(Source records)
----------

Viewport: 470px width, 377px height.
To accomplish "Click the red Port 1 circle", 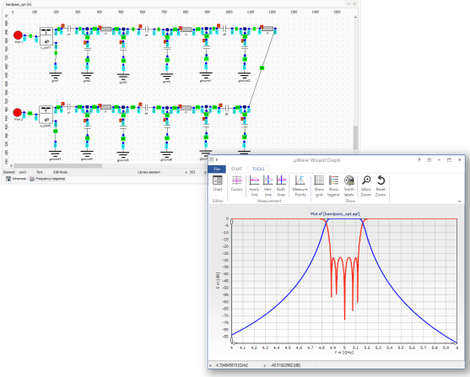I will pos(18,35).
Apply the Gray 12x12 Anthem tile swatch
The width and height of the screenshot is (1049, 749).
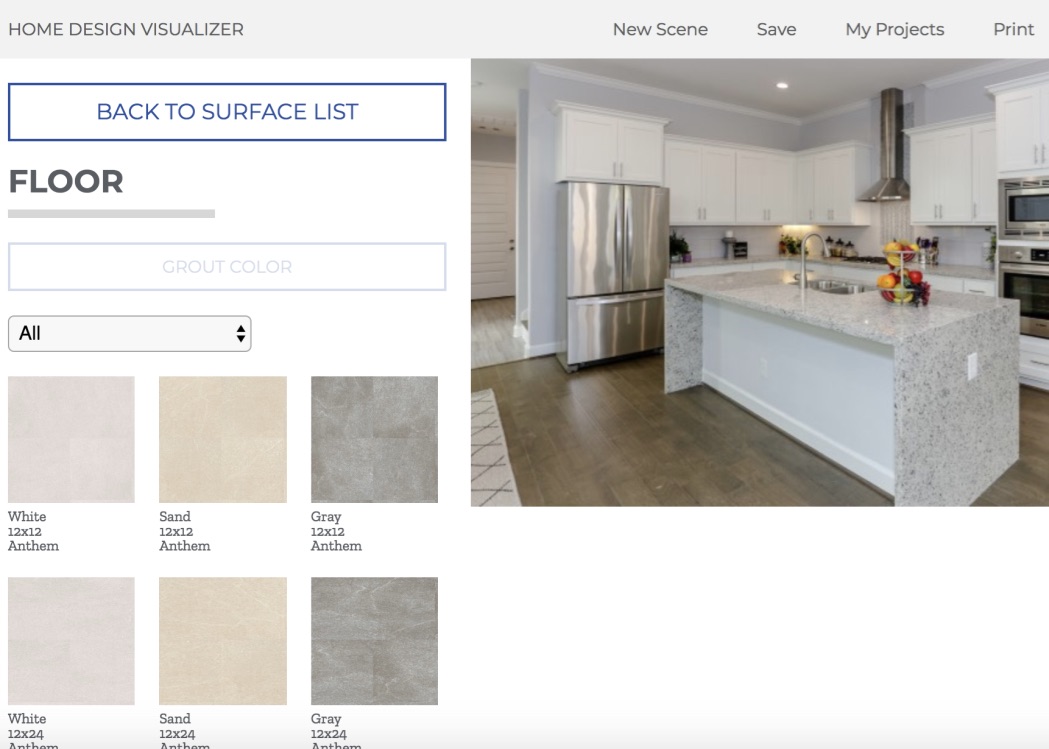click(x=374, y=439)
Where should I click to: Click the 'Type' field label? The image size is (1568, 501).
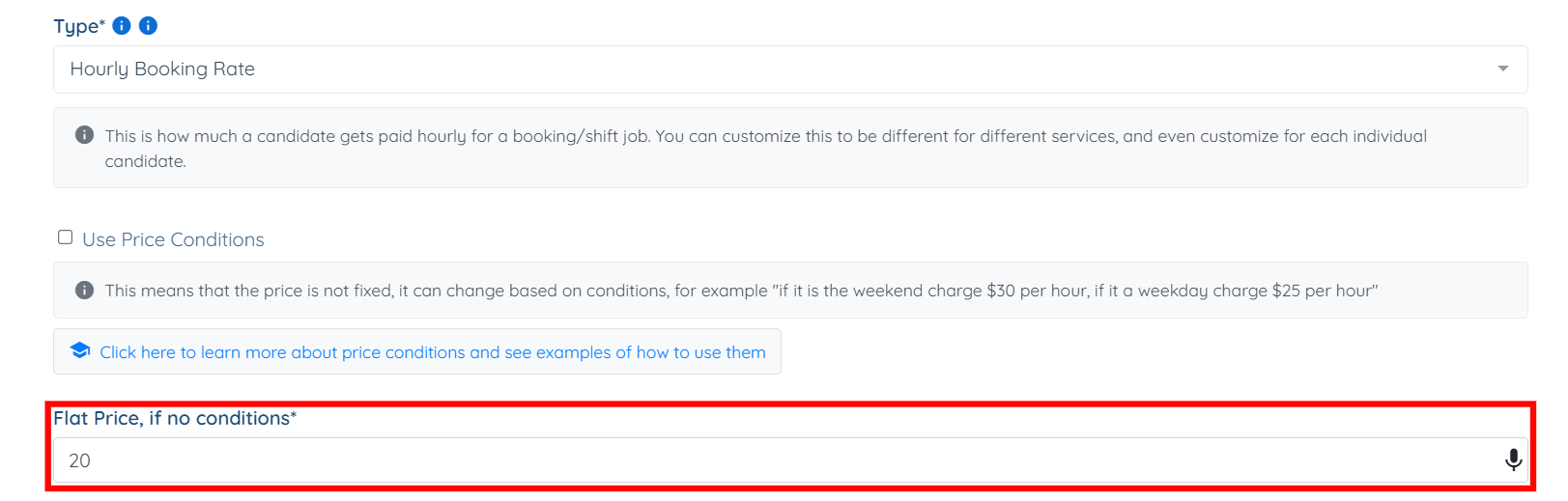pos(77,26)
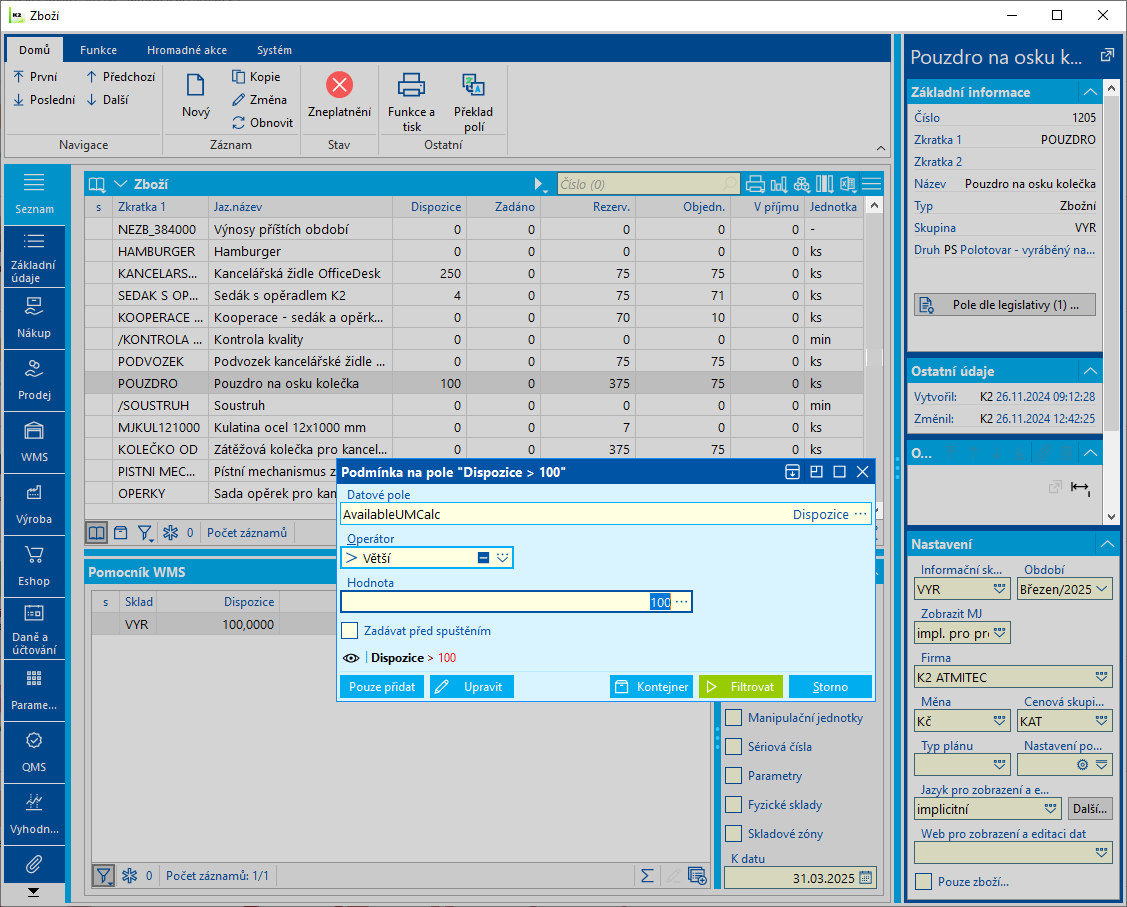
Task: Open the Firma dropdown K2 ATMITEC
Action: (x=1101, y=678)
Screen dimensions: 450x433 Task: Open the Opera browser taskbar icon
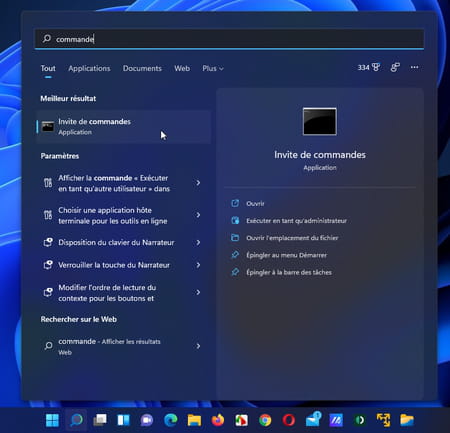pos(289,420)
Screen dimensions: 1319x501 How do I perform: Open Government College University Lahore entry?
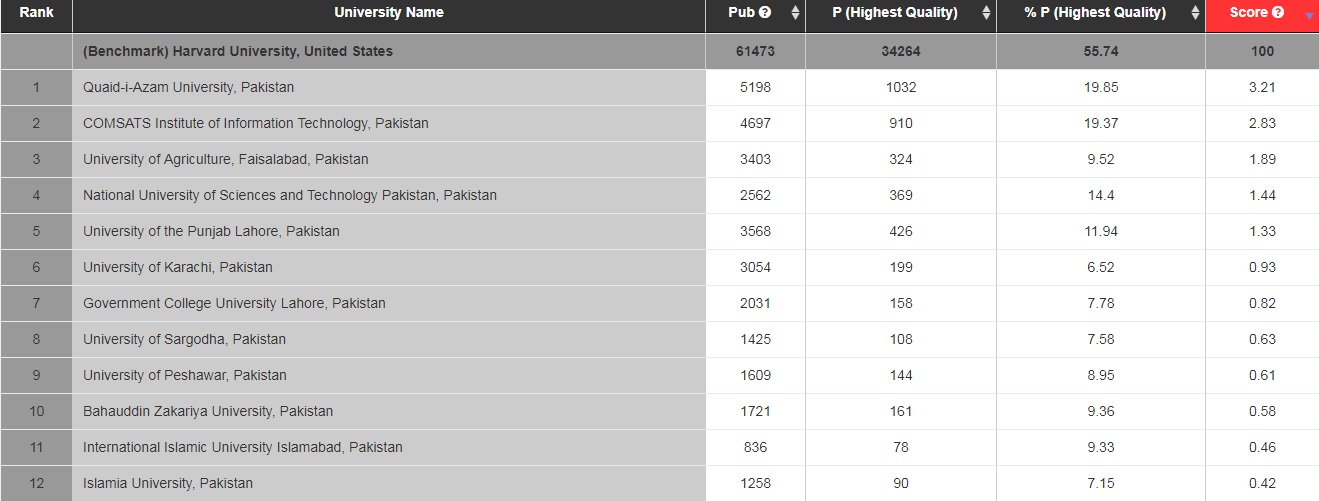tap(234, 303)
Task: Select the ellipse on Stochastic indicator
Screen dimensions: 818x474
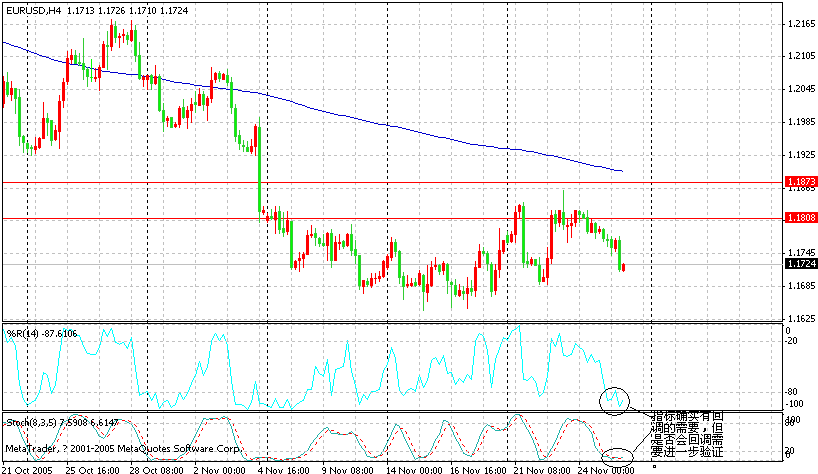Action: 617,457
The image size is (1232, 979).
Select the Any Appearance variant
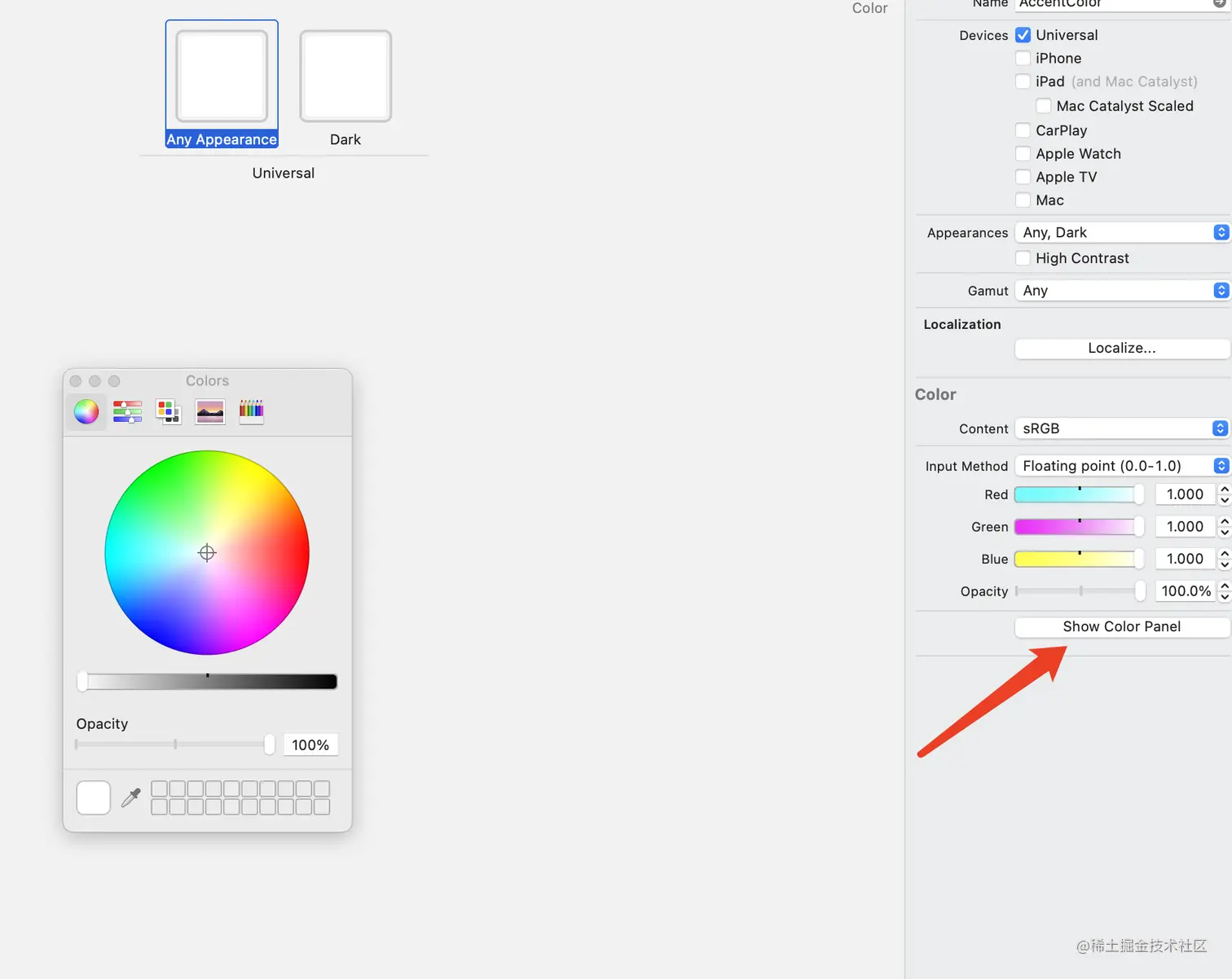pyautogui.click(x=221, y=76)
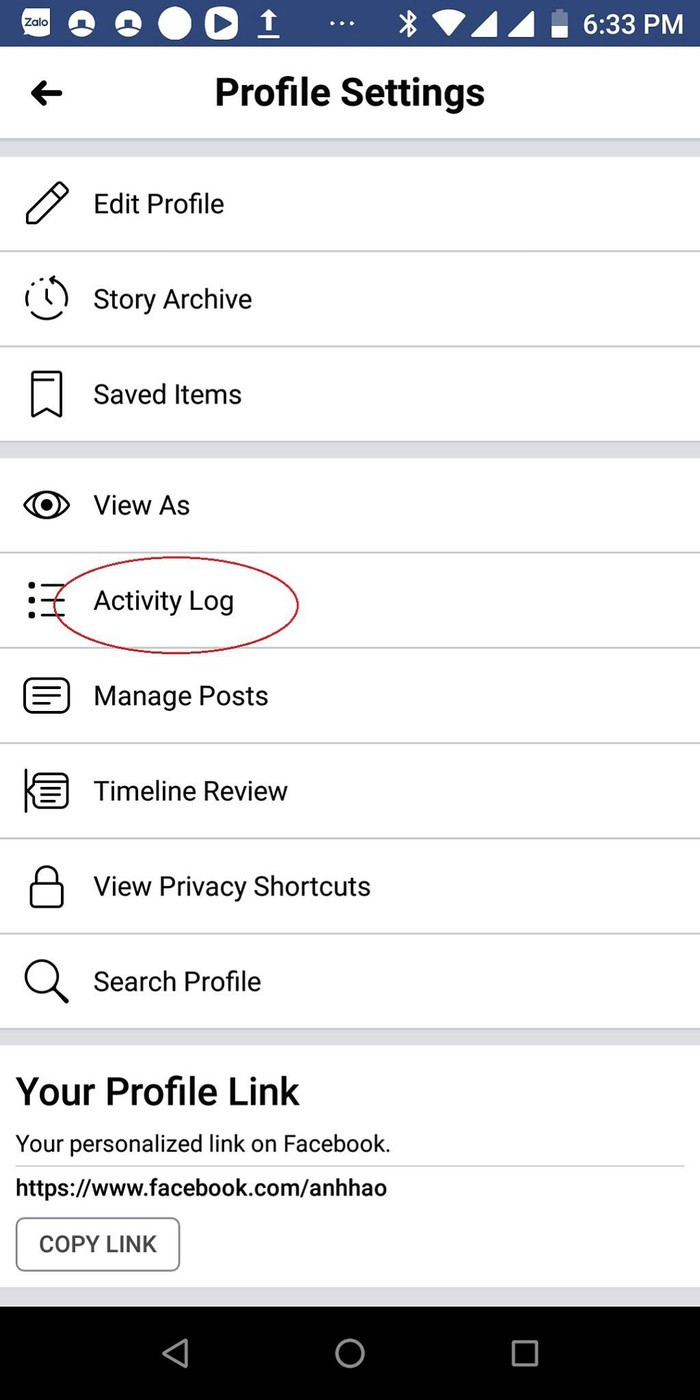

----------

YOUR ASSIGNMENT
Would you copy the lines above exactly, starting with the one that has "Where should I" and ending with the one that has "Task: Select the", both included, without the pictures?

OUTPUT BELOW
Where should I click to: Click the 'Type' field label? The image size is (1568, 501).
pos(77,26)
Task: Open the Firma dropdown K2 ATMITEC
Action: (x=1101, y=678)
Screen dimensions: 450x433 Task: Open the Opera browser taskbar icon
pos(289,420)
Screen dimensions: 1319x501 How do I perform: Open Government College University Lahore entry?
tap(234, 303)
Task: Select the ellipse on Stochastic indicator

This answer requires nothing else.